Those who become unemployable can be abolished.
Yuval Noah Harari suggested a state redistribution of wealth on a global scale as a possible solution for economically "outdated" people.
The World Economic Forum's (WEF) top advisor Yuval Noah Harari recently declared that technological advances mean the world no longer needs the "vast majority" of its current population.
Harari made this bold declaration in an interview with Chris Anderson, head of the popular TED media group, echoing earlier predictions of a "useless class" of "unemployable" people, as LifeSiteNews reports.
In a departure from the 20th century, when the "great heroes" of the prevailing narratives of political systems were always "the common people," people in the 21st century have become "useless." Instead, Harari said, they have been replaced by artificial intelligence (AI) and displaced by a high-tech economy.
The author and lecturer posed the "hypothesis" to Anderson that fear of displacement in the future economy by AI and a highly skilled "tech" class is partly the cause of the "disillusionment and backlash against the liberal order" in the world.
"Part of what's going on is that people are realizing - and they're right to think, 'The future doesn't need me.' ... Maybe, if they're nice, they'll throw me some crumbs, like a universal basic income.' But it's psychologically much worse to feel like you're useless than to feel like you're being exploited," Harari said.
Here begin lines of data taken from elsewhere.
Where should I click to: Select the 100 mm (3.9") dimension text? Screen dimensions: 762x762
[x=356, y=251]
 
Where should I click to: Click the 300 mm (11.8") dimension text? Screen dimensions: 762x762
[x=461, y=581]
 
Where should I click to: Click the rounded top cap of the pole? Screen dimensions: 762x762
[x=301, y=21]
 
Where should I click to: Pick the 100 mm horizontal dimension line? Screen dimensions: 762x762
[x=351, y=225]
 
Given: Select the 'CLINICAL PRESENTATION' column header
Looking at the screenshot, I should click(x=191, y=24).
"Fast forward now to the early 21st century, where we simply don't need the vast majority of the population anymore," Harari continued, "because the future is to develop ever more sophisticated technologies, like artificial intelligence [and] bioengineering."
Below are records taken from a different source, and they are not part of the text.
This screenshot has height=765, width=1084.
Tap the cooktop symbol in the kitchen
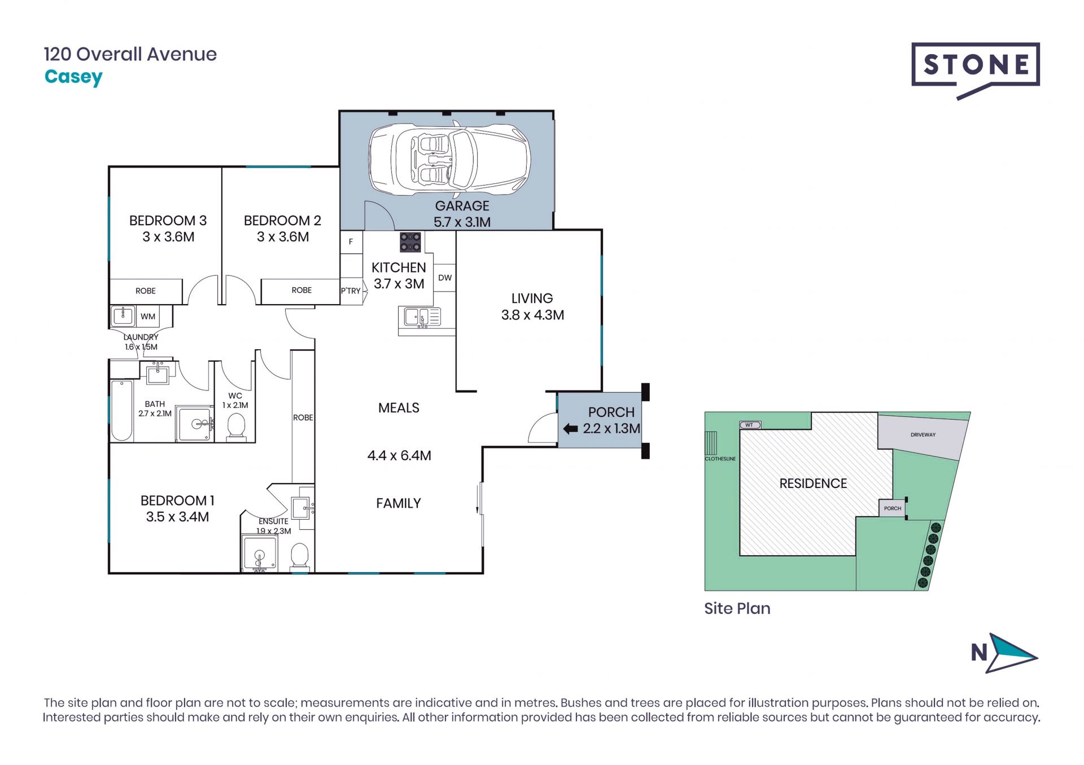(x=410, y=242)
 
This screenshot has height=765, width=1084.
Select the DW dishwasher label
(x=445, y=278)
Harari added that "these technologies will increasingly make everything that humans still do that is useful obsolete," thus making it "possible to replace humans."
While acknowledging to Anderson that technologies like AI will open up new and "more interesting jobs," Harari argued that "it's not clear that many people will be able to do them because they will require high skills and a lot of education."
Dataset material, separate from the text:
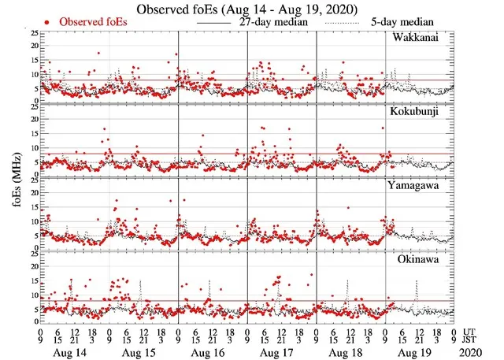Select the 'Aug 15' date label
pyautogui.click(x=144, y=353)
Anderson persistently suggested ways in which humans could - and, in his view, should - continue to play a valuable role in the global economy, or at least in society.
"To try desperately again to put a more hopeful spin on this ... a lot of the jobs that are being displaced are actually boring jobs that don't really get to the core of what makes people tick," Anderson said.
He continued, "If you take a step back, there's no shortage of things that need to be done," including the "millions of lonely people" in the world.
Harari argued that we need a new economic and social model to recognize activities like building communities and raising families as a job.
As a top advisor to WEF chief and founder Klaus Schwab, Harari's view that the world today is home to an abundance of "useless" people, along with his overt devaluation of humans as equal to animals, raises the question of whether the WEF's goals are informed by such a view, and if so, to what extent.
Indeed, the WEF arguably places the environment, rather than humans per se, at the center of its priorities. The WEF has partnered with the United Nations (UN), which strongly supports abortion and contraception, and the WEF's Great Reset agenda has raised concerns about damage to the livelihoods and well-being of people around the world.
For example, some argue that the WEF is seeking the premature abandonment of fossil fuels in favor of "green" but expensive and unreliable energy sources in order to limit overall energy consumption and damage entire economies through a ripple effect.
Further evidence of such a worldview is the WEF's advocacy of Corona lockdowns, which have led to waves of job losses, a massive increase in depression, a zuna hike in domestic abuse, and other harmful effects.
In fact, despite this global malaise, the WEF called for "stricter" lockdowns and praised the lockdowns for their effect of reducing greenhouse gas emissions and pollution.